As has been the case at the larger academic medical centers, the palliative care program at Blount Memorial has grown considerably since its inception in 2000. The palliative care team is now more involved in care delivery, but has still struggled to become an ingrained part of the care process “further upstream,” Dr. Cowan acknowledged.
Part of that struggle—and something that available evidence suggests is a somewhat universal issue—can be traced back to the patients, who often can be resistant to discussions that veer from those about eliminating their disease. “The patients are staying focused on getting their disease treated and they tend to minimize their symptoms or other problems,” Dr. Cowan said.
Patients may also avoid discussing issues like pain and other symptoms, Dr. O’Mara added, out of fear that any changes might represent worsening disease or result in changes to their therapy.
In addition to ongoing research aimed at further delineating the value and improving the conduct of palliative care, CAPC and other groups are also addressing key impediments to the growth of the field, such as securing more training slots and palliative care faculty at medical schools.

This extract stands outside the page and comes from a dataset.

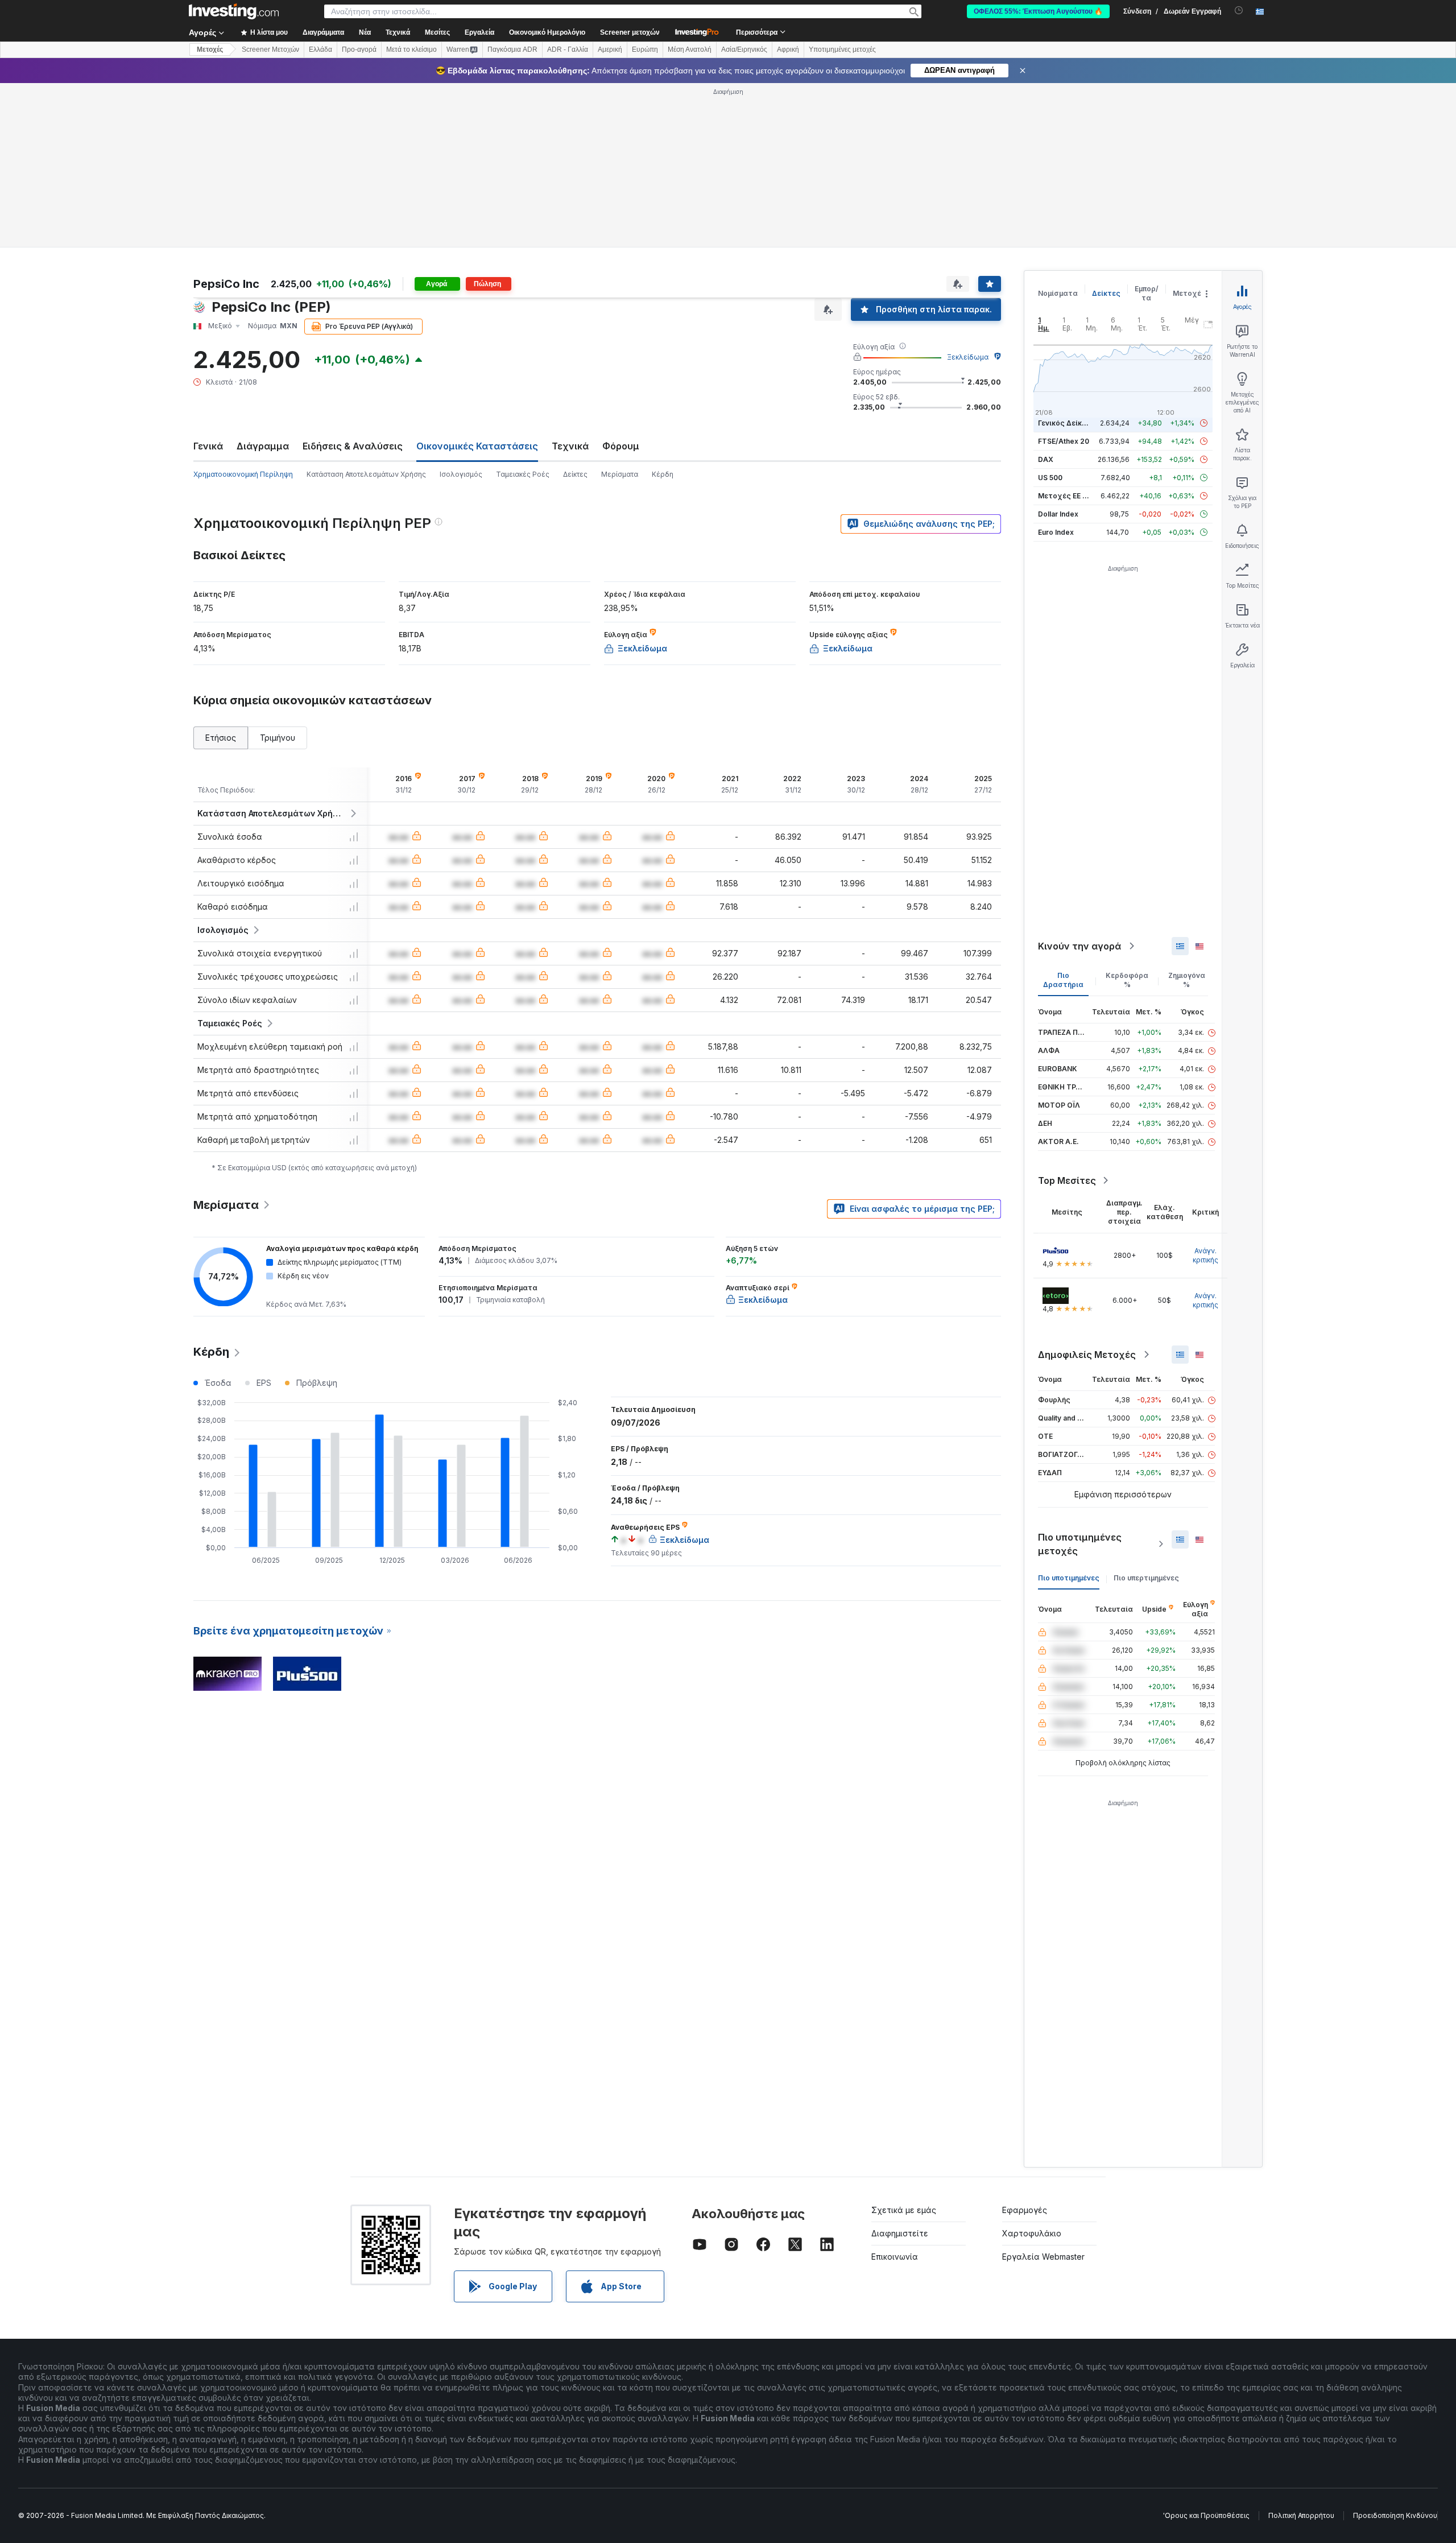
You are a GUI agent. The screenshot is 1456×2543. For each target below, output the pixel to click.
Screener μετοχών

There is both a quality of care and business case to be made for palliative care, Dr. Meier believes, and changes could be made to help bring the field along. “I’m hoping to see more cancer centers and hospitals and oncology treatment groups bring palliative care professionals on to their own staff,” she said. This way “they don’t have to go to a phone to get a consult. Palliative care will just be part of the core services they offer.”